Un nuovo studio condotto da ricercatori dell’Università di Limerick in Irlanda ha rivelato il modo più efficace per diagnosticare la sepsi materna, una condizione con un impatto globale devastante. Il nuovo studio sui campioni microbiologici utilizzati per indagare sulla sepsi materna ha scoperto che i tamponi placentari possono fornire informazioni critiche per guidare il trattamento antimicrobico.
I risultati della ricerca sono stati pubblicati su PLOS ONE.
Sepsi materna: ecco come si svolge la nuova diagnosi
Lo studio è stato condotto da ricercatori dell’Università di Limerick (UL) e dell’University Maternity Hospital Limerick (UMHL) e ha comportato l’esame di quasi 2.000 campioni raccolti in 5,5 anni. La sepsi materna o perinatale è un rischio ben noto e una condizione che colpisce più di 20 milioni di donne e causa 17.000 decessi ogni anno.
Identificare tuttavia gli agenti causali può essere difficile. Le emocolture, il gold standard per la diagnosi, spesso hanno bassi tassi di positività. Altri campioni, come i tamponi vaginali, offrono un valore clinico limitato.
Questo nuovo studio unico è stato condotto dal professor Colum Dunne, preside della scuola e presidente della fondazione e direttore della ricerca presso la Scuola di Medicina dell’UL ed eseguito da un team di ricercatori dell’UL e dell’UMHL.
Il team ha analizzato retrospettivamente i risultati della coltura batterica di una serie di campioni diversi raccolti come parte di uno “screen settico”, che rileva i batteri che possono causare infezioni e portare alla sepsi materna. Questi campioni erano: sangue, urina, tamponi faringei, tamponi vaginali e tamponi placentari.

—————

**Compiti da svolgere**
[A] Riduci a un breve elenco il paragrafo del testo mostrato che comincia con «Il team ha analizzato retrospettivamente», conservandone i fatti principali.
[B] Prosegui l'articolo sulla diagnosi della sepsi materna partendo dopo l'ultima frase del testo mostrato.
I record non hanno alcun legame con il testo mostrato.

—————

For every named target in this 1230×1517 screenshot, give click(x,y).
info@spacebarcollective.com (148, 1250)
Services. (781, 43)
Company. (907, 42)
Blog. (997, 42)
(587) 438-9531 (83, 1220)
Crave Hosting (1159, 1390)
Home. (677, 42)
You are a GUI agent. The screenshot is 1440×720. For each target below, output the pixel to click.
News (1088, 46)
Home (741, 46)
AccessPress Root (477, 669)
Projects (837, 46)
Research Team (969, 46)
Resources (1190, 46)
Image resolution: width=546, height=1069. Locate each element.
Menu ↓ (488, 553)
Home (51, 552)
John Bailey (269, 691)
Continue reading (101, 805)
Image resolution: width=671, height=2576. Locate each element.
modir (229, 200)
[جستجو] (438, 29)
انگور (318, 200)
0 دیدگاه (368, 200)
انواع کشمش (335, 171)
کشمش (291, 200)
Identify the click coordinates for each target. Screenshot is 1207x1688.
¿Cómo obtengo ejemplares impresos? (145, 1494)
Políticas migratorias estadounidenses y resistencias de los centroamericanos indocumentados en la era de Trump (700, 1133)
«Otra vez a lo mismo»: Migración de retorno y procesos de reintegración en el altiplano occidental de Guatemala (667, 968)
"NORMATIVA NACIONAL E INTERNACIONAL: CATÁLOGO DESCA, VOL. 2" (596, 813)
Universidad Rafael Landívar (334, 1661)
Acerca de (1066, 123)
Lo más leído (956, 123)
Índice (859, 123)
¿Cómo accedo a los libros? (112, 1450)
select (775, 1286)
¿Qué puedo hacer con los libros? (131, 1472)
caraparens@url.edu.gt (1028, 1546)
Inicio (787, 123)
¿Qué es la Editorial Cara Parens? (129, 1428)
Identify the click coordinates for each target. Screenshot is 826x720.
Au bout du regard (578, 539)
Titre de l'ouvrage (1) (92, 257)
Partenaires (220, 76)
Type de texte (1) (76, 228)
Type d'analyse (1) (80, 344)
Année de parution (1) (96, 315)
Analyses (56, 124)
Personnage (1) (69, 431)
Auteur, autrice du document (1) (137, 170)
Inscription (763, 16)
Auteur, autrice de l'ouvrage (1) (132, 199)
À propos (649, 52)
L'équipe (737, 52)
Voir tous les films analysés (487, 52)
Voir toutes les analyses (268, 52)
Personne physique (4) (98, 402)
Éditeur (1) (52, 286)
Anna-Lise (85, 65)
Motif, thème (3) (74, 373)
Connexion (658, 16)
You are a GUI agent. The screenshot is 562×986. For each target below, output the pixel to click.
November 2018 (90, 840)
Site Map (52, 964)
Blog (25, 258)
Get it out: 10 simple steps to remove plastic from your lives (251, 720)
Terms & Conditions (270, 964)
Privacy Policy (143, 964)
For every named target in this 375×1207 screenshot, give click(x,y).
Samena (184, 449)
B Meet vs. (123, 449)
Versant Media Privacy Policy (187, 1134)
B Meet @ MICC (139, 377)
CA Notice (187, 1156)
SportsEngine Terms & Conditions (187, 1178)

—————

**Risultati dei compiti**
[A]
- Il team ha analizzato a posteriori i risultati delle colture batteriche di diversi campioni raccolti in uno "screen settico".
- Lo screen settico rileva i batteri che possono causare infezioni e portare alla sepsi materna.
- I campioni esaminati erano sangue, urina, tamponi faringei, tamponi vaginali e tamponi placentari.

[B]
“La sepsi materna può verificarsi durante la gravidanza o quando un’incisione del cesareo, uno strappo o un’altra ferita dovuta al parto si infetta nei giorni o nelle settimane successivi al parto”, ha spiegato il professor Dunne.
“Questo studio fornisce nuove informazioni su come rilevare la sepsi materna e identificare precocemente gli organismi coinvolti, in modo da poter selezionare l’approccio migliore per un trattamento efficace”.
Il professor Dunne ha spiegato che le linee guida nazionali e internazionali “non sono coerenti” nelle raccomandazioni per la diagnosi delle infezioni materne e che nella letteratura scientifica sono disponibili pochissime informazioni sull’uso dei tamponi placentari.
“Osservando i risultati di ciascuno di questi campioni prelevati da 430 donne, è stato possibile confrontarli per determinare quale ha rilevato il maggior numero di agenti patogeni e, in questo studio, i tamponi placentari si sono rivelati i più efficaci”, ha spiegato il professor Dunne.
“Questi risultati sono molto significativi in quanto questi tamponi non vengono sempre testati negli ospedali. Per questo motivo, informazioni importanti che potrebbero essere utilizzate nella scelta del trattamento della sepsi materna potrebbero essere perse.”
James Powell, scienziato di sorveglianza presso l’Ospedale universitario di Limerick e uno degli autori principali, ha dichiarato: “Sono lieto di far parte del team che ha condotto questa ricerca ed è stato un grande onore poter presentare i nostri risultati alla Congresso Europeo di Microbiologia Clinica e Malattie Infettive, a Copenhagen, Danimarca.”
Il professor Roy Philip, consulente neonatologo e pediatra presso la divisione di neonatologia, dipartimento di pediatria, ospedale universitario di maternità di Limerick e professore clinico associato aggiunto di neonatologia presso l’UL, ha spiegato: “L’analisi microbica placentare rimane uno strumento diagnostico relativamente inesplorato nella gestione della sepsi materna perinatale e speriamo che la nostra ricerca migliori la consapevolezza clinica.”
La professoressa Nuala O’Connell, microbiologa consulente e professore clinico associato aggiunto di microbiologia presso l’UL, ha aggiunto: “Il valore dell’invio di tamponi placentari per l’analisi microbiologica come parte di un’indagine settica è sottostimato.
“Questo studio aumenterà la letteratura medica nelle aree della diagnostica della sepsi materna e neonatale e quindi aiuterà nella gestione antimicrobica”.